Exercise 9.2: Building dashboards¶
Choose to do any (one, two, or all) of the following.
a) In Exercise 6.3, you performed graphical exploratory data analysis with the Darwin finch beak data set. Revisit that data set and build a dashboard for exploring it. You might want to think about adding things like summary statistics with confidence intervals as well.
b) In Lesson 28, we explored a data set with flow cytometry results. Build a dashboard for that data set, possibly allowing for manual or automating gating (this will require reading up on some documentation). You may want to think about in what contexts of your dashboard is datashading necessary.
c) Build a dashboard to explore a data set from either a data repository that is of interest to you, or from your own research.
Solution¶
[1]:
import numpy as np
import pandas as pd
import bokeh.io
import bokeh.plotting
import bokeh_catplot
import holoviews as hv
import holoviews.operation.datashader
hv.extension('bokeh')
import panel as pn
pn.extension()
bokeh.io.output_notebook()
a) For my dashboard, I will plot a scatter plot of beak length versus beak depth for each of the two species, allowing selection of which year the user wants highlighted. This is really the only plot I want control of; I would like to view the ECDFs in static plots.

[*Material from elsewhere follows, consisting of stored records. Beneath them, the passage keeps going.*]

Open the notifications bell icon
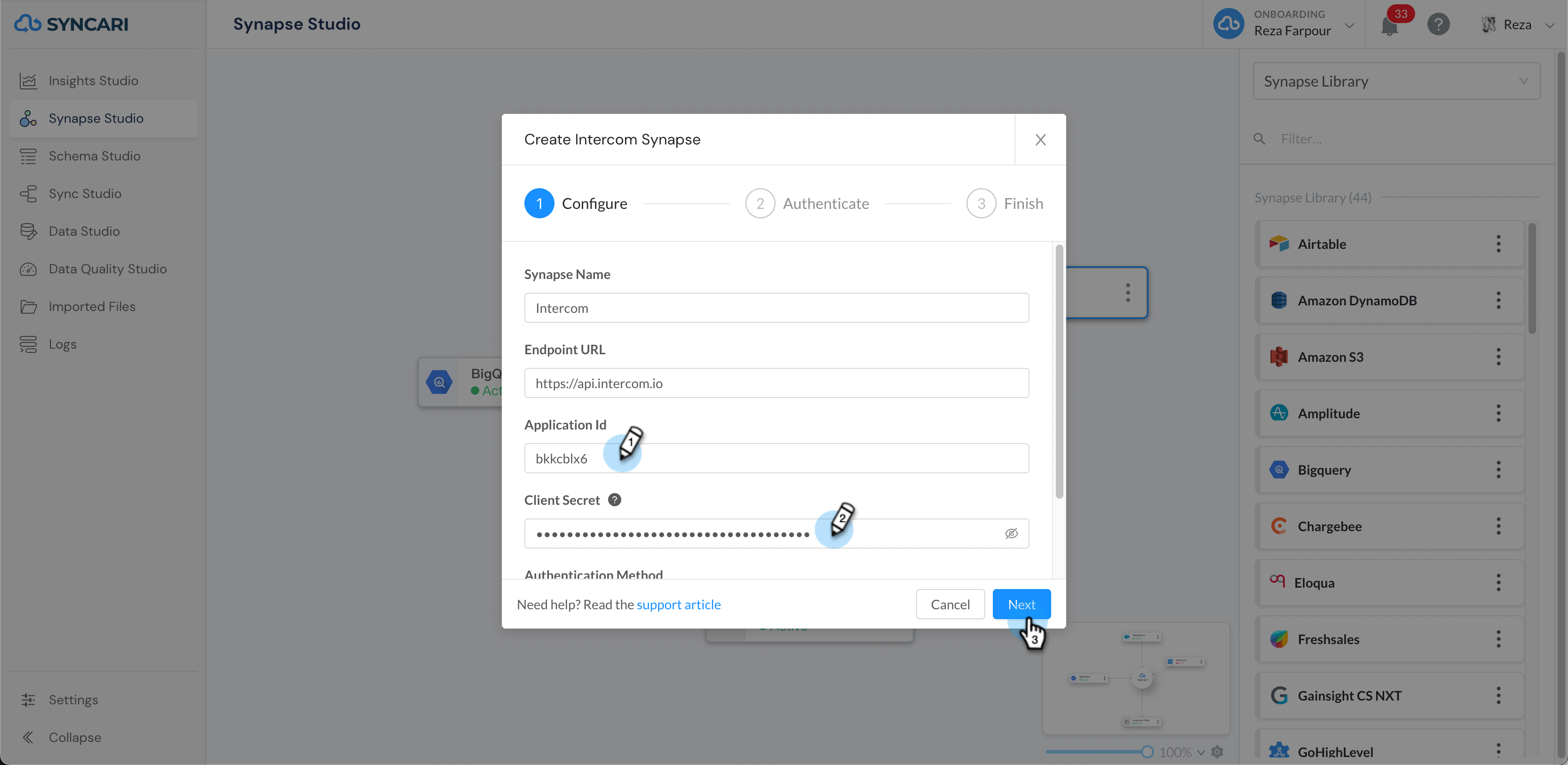Image resolution: width=1568 pixels, height=765 pixels. coord(1389,26)
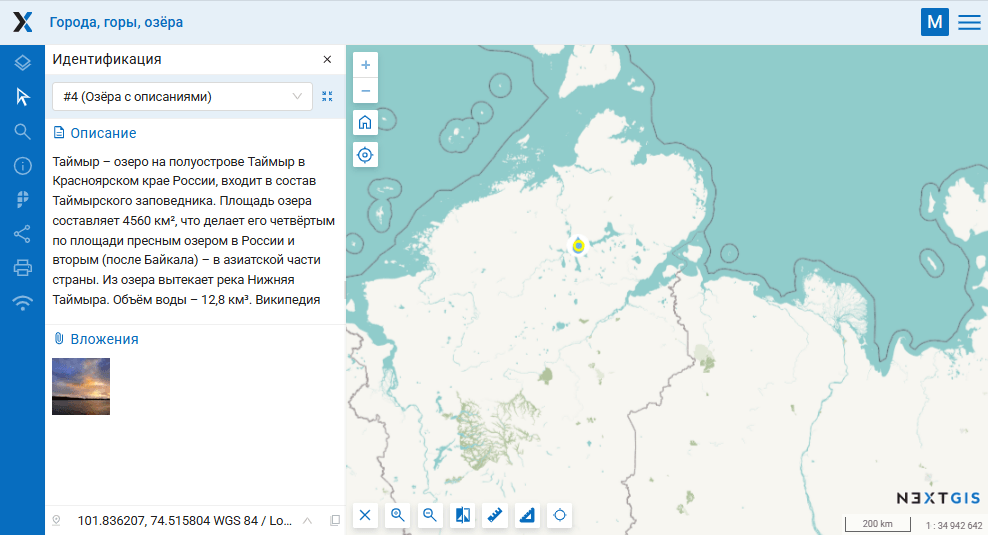Open the hamburger main menu
Viewport: 988px width, 535px height.
click(x=969, y=22)
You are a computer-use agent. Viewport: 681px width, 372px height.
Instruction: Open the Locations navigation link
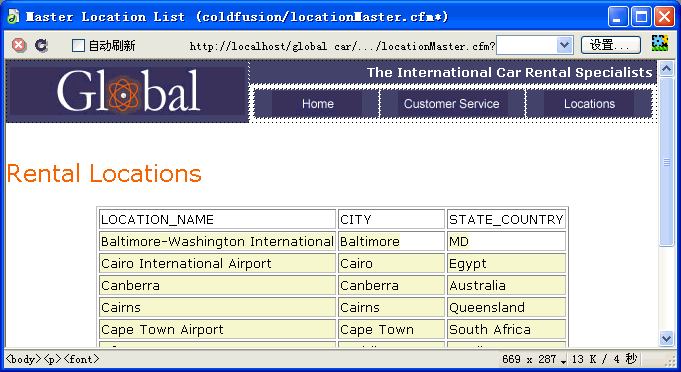point(589,104)
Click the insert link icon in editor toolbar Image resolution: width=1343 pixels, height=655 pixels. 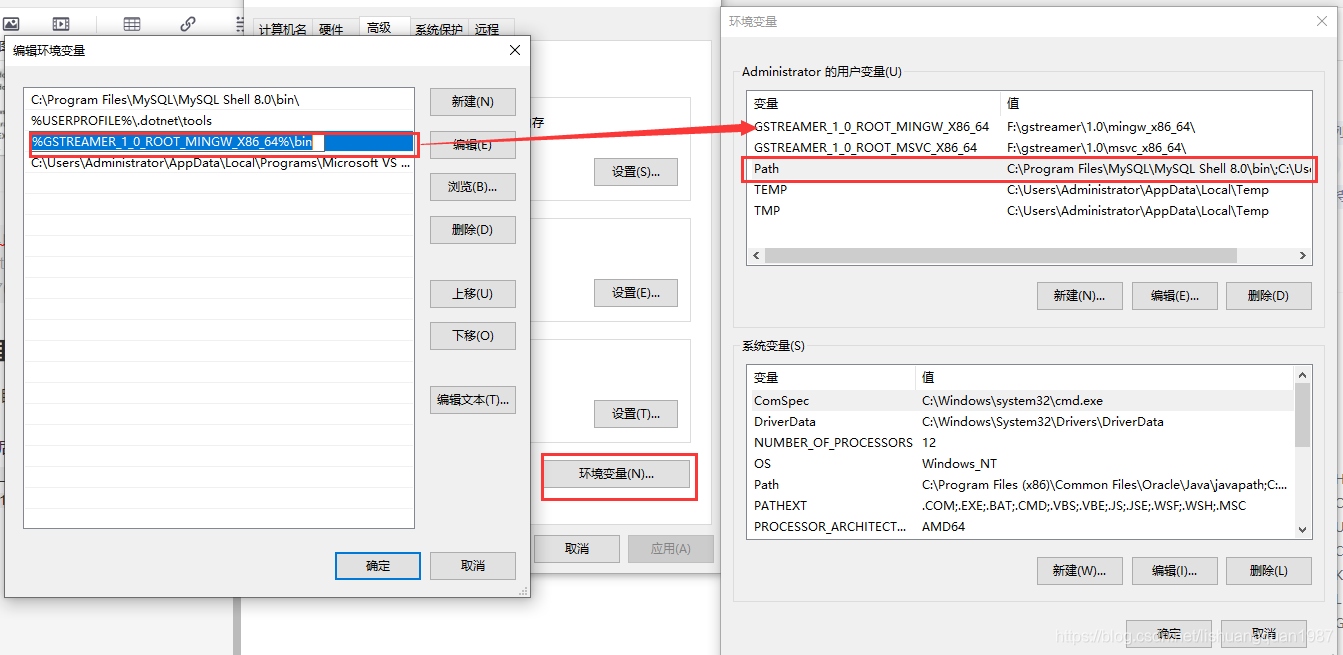(188, 24)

First, we load in the data set.
[2]:
df = pd.read_csv('data/grant_complete.csv')
df.head()
[2]:
band | beak depth (mm) | beak length (mm) | species | year | |
---|---|---|---|---|---|
0 | 20123 | 8.05 | 9.25 | fortis | 1973 |
1 | 20126 | 10.45 | 11.35 | fortis | 1973 |
2 | 20128 | 9.55 | 10.15 | fortis | 1973 |
3 | 20129 | 8.75 | 9.95 | fortis | 1973 |
4 | 20133 | 10.15 | 11.55 | fortis | 1973 |
To make sure the data ranges all stay the same I will write a function to get the data range based on all measurements in the data set.
[3]:
def data_range(df, padding=0.05):
"""Range of data for length and depth."""

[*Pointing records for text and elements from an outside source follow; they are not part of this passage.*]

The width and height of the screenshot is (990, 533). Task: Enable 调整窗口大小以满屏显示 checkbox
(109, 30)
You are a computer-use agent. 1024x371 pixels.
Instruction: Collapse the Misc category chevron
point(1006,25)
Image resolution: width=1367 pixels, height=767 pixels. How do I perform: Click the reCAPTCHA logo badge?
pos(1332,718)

bl_range = (df["beak length (mm)"].min(), df["beak length (mm)"].max())
bd_range = (df["beak depth (mm)"].min(), df["beak depth (mm)"].max())
bl_diff = bl_range[1] - bl_range[0]
bd_diff = bd_range[1] - bd_range[0]
length_range = [
bl_range[0] - bl_diff * padding,
bl_range[1] + bl_diff * padding,
]
depth_range = [
bd_range[0] - bd_diff * padding,
bd_range[1] + bd_diff * padding,
]
return length_range, depth_range
Next, we will set up a widget for making selections for the year to highlight. We will also allow for a selector that allows choice of how the unselected years are displayed in the scatter plot.
[4]:
year_selector = pn.widgets.DiscreteSlider(
name="year", options=[year for year in np.sort(df["year"].unique())]
)
other_years_selector = pn.widgets.Select(
name="other years", options=["hidden", "muted"], value="muted"
)
ecdf_style_selector =pn.widgets.Select(
name="ECDF style", options=["staircase", "dots"], value="straircase"
)
Finally, we can write the function to make the scatter plot.
[5]:
@pn.depends(year_selector.param.value, other_years_selector.param.value)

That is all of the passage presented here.